Les maladies du cerveau, qu’il s’agisse de troubles psychiatriques comme la schizophrénie ou de maladies neurodégénératives, restent encore aujourd’hui très difficiles à traiter. Peu d’options thérapeutiques sont réellement efficaces, et les chercheurs se retrouvent régulièrement face un obstacle: la barrière hémato-encéphalique, une structure biologique qui protège le cerveau, mais empêche aussi de nombreux médicaments d’y pénétrer, limitant ainsi l’efficacité des traitements actuels.

 

Une nouvelle approche thérapeutique innovante : les nanocorps

Dans ce contexte, des chercheurs de Montpellier, dont le Dr Jean-Philippe Pin, ont mis en lumière une approche innovante : l’utilisation de nanocorps, une forme miniaturisée d’anticorps. Issus d’anticorps naturellement présents chez les camélidés (comme le lama, le dromadaire ou le chameau), ces nanocorps sont environ dix fois plus petits que les anticorps humains classiques. Cela leur permet de franchir plus facilement la barrière du cerveau, tout en conservant leur spécificité, c’est-à-dire leur capacité à cibler précisément certaines protéines pathologiques. Ils sont par ailleurs biodégradables et associés à peu d’effets secondaires.

 

Des effets bénéfiques dans deux modèles murins de schizophrénie

Dans cette étude, l’équipe a démontré que ces nanocorps, injectés à distance du cerveau, peuvent atteindre leur cible : des récepteurs du glutamate, un neurotransmetteur clé du fonctionnement cérébral, dont le dysfonctionnement est impliqué dans la schizophrénie entre autres. Ainsi, chez deux modèles animaux de la maladie, les troubles cognitifs sont nettement améliorés, avec un effet qui persiste plusieurs jours après une seule injection.

 

Preuve de concept réussie, vers de nouveaux traitements ?

#####

**Consignes:**
1. D'après le texte sur les nanocorps, chez quels animaux trouve-t-on naturellement les anticorps dont ces nanocorps sont issus ?
2. Pour chaque affirmation, indiquez si elle concorde avec le texte sur les nanocorps, en citant les mots du texte qui tranchent.
(a) Les nanocorps sont environ dix fois plus petits que les anticorps humains classiques.
(b) Dans l'étude, les nanocorps ont été injectés directement dans le cerveau.
(c) L'amélioration des troubles cognitifs disparaît quelques heures après l'injection.
3. Écrivez la suite du texte sur les nanocorps après l'intertitre « Preuve de concept réussie, vers de nouveaux traitements ? ».
Les items qui suivent proviennent d'une autre source.

(Données enregistrées)

#####

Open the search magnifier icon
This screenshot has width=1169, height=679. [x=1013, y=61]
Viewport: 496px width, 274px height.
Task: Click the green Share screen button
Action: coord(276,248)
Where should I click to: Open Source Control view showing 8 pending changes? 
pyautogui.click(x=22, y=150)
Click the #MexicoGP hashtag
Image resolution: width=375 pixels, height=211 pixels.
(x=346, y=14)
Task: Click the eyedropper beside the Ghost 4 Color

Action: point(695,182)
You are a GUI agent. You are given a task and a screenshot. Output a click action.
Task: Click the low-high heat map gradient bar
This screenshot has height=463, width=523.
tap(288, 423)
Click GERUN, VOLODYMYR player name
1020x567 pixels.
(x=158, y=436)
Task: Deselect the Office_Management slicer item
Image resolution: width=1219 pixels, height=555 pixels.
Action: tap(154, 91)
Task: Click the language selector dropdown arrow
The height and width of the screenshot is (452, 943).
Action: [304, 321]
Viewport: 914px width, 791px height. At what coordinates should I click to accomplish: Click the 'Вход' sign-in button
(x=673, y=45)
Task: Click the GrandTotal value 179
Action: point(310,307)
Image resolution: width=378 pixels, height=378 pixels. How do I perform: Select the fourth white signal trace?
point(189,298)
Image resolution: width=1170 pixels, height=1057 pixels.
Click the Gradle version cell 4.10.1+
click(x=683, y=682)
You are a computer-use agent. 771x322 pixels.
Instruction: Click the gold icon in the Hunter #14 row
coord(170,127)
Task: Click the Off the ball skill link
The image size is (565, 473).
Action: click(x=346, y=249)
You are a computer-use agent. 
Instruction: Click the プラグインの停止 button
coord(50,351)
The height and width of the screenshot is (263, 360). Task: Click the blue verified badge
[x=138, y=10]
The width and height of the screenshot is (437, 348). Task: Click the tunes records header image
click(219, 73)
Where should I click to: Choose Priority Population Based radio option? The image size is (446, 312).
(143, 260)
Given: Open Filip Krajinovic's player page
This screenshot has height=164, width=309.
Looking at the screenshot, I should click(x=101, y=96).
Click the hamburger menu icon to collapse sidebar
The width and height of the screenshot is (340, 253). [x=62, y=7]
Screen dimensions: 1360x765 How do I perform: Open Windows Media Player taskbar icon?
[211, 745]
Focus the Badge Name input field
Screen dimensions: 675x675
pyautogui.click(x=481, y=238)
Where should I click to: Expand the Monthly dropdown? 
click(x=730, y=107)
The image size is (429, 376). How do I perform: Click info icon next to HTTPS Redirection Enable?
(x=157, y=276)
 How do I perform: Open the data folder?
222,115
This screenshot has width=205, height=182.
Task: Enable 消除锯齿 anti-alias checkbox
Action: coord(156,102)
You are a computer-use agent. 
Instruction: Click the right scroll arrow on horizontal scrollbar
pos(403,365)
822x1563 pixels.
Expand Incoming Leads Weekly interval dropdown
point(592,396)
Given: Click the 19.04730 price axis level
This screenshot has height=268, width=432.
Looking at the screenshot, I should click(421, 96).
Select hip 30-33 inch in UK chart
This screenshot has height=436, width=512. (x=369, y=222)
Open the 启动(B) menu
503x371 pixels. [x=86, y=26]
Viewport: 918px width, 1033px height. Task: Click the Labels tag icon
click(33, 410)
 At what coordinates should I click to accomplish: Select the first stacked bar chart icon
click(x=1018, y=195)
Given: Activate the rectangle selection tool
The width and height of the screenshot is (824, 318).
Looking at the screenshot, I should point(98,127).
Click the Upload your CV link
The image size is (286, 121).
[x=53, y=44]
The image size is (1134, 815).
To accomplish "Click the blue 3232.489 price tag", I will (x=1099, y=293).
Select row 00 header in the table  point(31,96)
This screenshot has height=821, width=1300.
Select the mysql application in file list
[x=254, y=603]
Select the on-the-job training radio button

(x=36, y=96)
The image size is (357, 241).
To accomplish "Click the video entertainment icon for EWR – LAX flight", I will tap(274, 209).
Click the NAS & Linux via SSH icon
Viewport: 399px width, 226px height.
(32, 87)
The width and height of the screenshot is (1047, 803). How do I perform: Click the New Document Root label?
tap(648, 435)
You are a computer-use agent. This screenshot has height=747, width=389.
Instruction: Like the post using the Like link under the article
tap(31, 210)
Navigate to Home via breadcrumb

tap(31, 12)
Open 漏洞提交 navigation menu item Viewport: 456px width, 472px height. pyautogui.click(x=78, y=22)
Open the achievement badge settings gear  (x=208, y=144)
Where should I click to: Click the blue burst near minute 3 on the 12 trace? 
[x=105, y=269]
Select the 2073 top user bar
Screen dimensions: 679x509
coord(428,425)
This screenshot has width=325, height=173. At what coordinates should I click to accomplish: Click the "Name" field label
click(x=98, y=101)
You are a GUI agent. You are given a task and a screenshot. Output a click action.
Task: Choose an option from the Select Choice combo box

#####

**Corrigé:**
1. Chez les camélidés, comme le lama, le dromadaire ou le chameau.

2.
(a) Oui : « ces nanocorps sont environ dix fois plus petits que les anticorps humains classiques ».
(b) Non : « injectés à distance du cerveau ».
(c) Non : « avec un effet qui persiste plusieurs jours après une seule injection ».

3.
Des essais cliniques seront nécessaires pour confirmer l’efficacité de cette stratégie chez les patients atteints de schizophrénie, mais cette découverte marque un tournant important pour la neuropharmacologie.

Cette étude constitue une preuve de concept : elle montre pour la première fois qu’un nanocorps, peut agir efficacement dans le cerveau. Si ces résultats restent précliniques, ils ouvrent la voie au développement de traitements plus efficaces et mieux tolérés pour d’autres maladies psychiatriques ou neurologiques.

 

Sources :

– Article « Les anticorps de lama : nouvelle piste thérapeutique contre la schizophrénie », Inserm salle de presse, juillet 2025

– Article « Des anticorps de lama pour traiter des maladies mentales », Institut de Génomique Fonctionnelle, 2025

– Oosterlaken, M., Rogliardo, A., Lipina, T. et al. Nanobody therapy rescues behavioural deficits of NMDA receptor hypofunction. Nature 645, 262–270 (2025).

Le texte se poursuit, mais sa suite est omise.